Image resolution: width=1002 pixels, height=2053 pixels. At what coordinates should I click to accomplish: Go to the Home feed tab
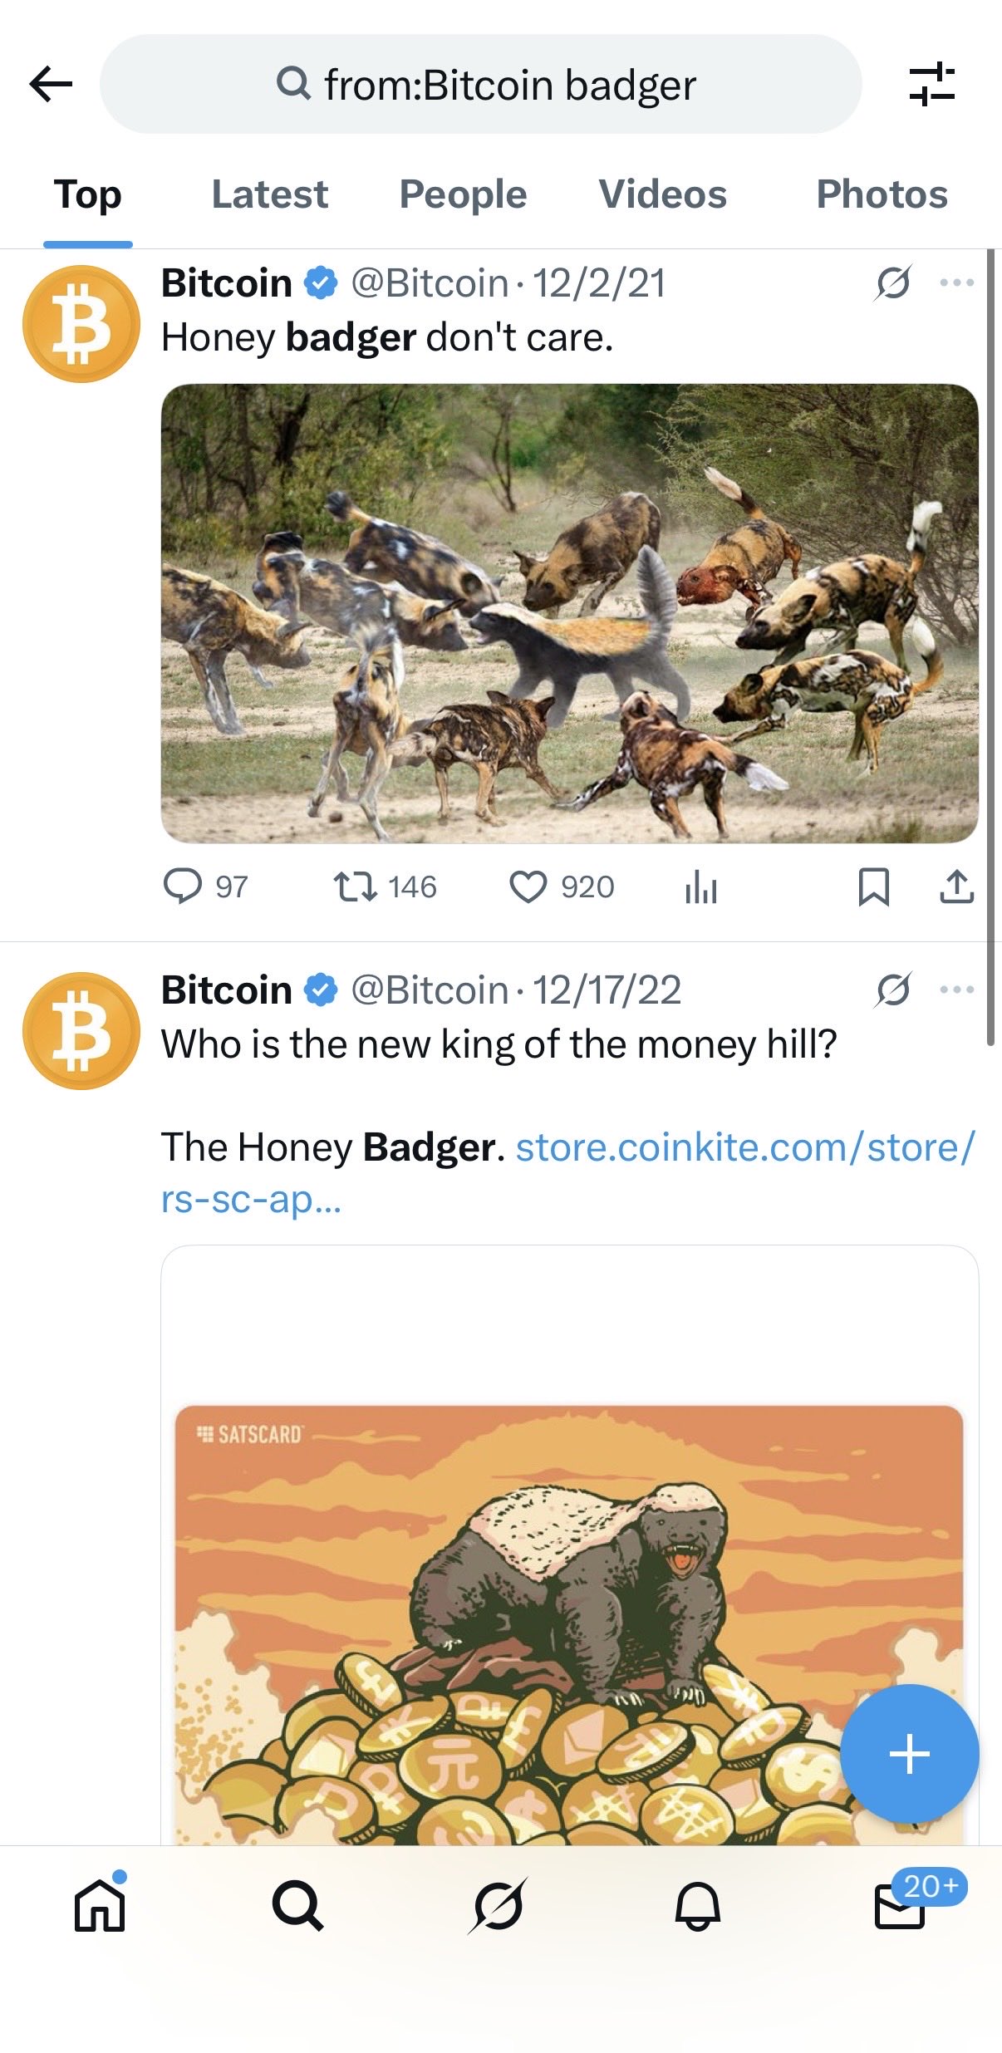100,1908
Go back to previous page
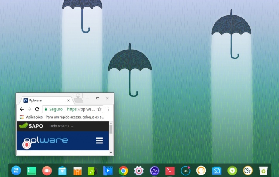The height and width of the screenshot is (177, 279). click(x=22, y=110)
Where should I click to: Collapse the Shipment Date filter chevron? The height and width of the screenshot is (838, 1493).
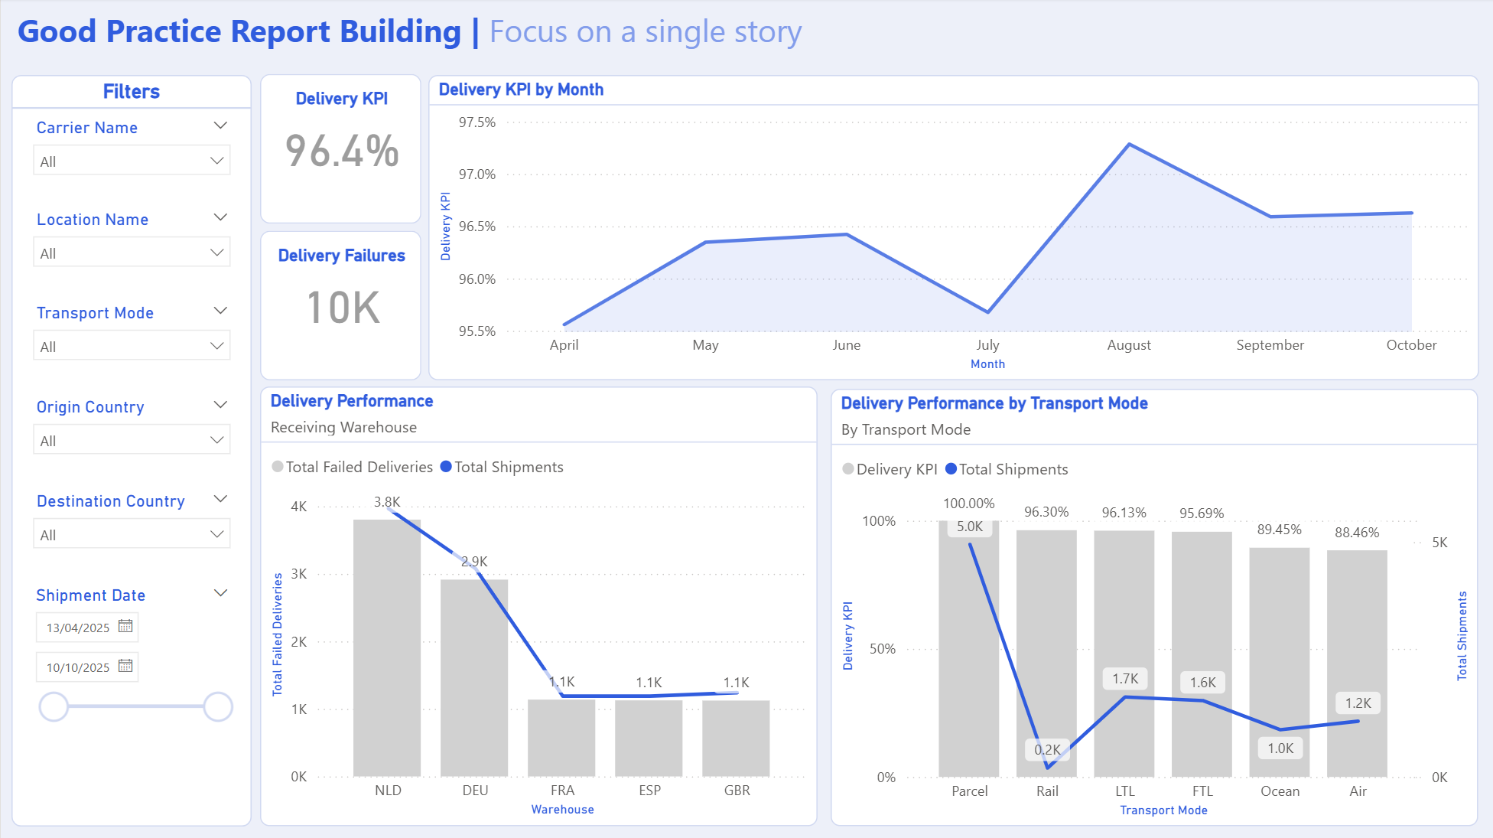click(220, 593)
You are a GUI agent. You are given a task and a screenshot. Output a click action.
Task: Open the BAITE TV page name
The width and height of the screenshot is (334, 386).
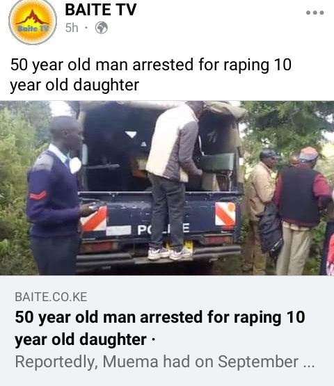[100, 10]
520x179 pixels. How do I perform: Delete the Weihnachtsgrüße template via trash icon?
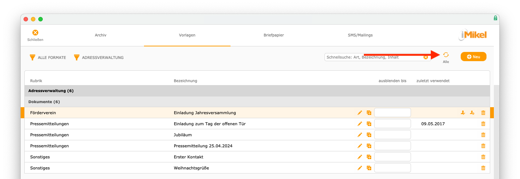point(483,168)
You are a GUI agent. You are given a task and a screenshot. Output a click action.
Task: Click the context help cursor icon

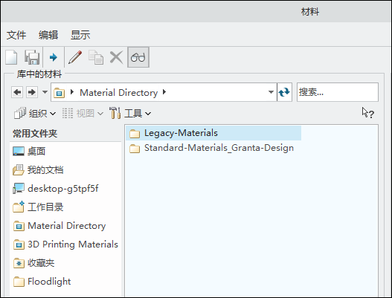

+-------+

**What you will do:** The whole listing should be printed again exactly as written, images excluded.

**Written response:**
Image resolution: width=1002 pixels, height=2053 pixels. At what coordinates should I click to accomplish: Go to the Home feed tab
100,1908
Go back to previous page
The height and width of the screenshot is (177, 279). click(x=22, y=110)
Where should I click to: Collapse the Shipment Date filter chevron? The height and width of the screenshot is (838, 1493).
click(220, 593)
You are a GUI agent. You are given a task and a screenshot. Output a click action.
Task: Open the BAITE TV page name
The width and height of the screenshot is (334, 386).
[100, 10]
520x179 pixels. How do I perform: Delete the Weihnachtsgrüße template via trash icon?
point(483,168)
You are a GUI agent. You are given a task and a screenshot. Output a click action.
Task: Click the context help cursor icon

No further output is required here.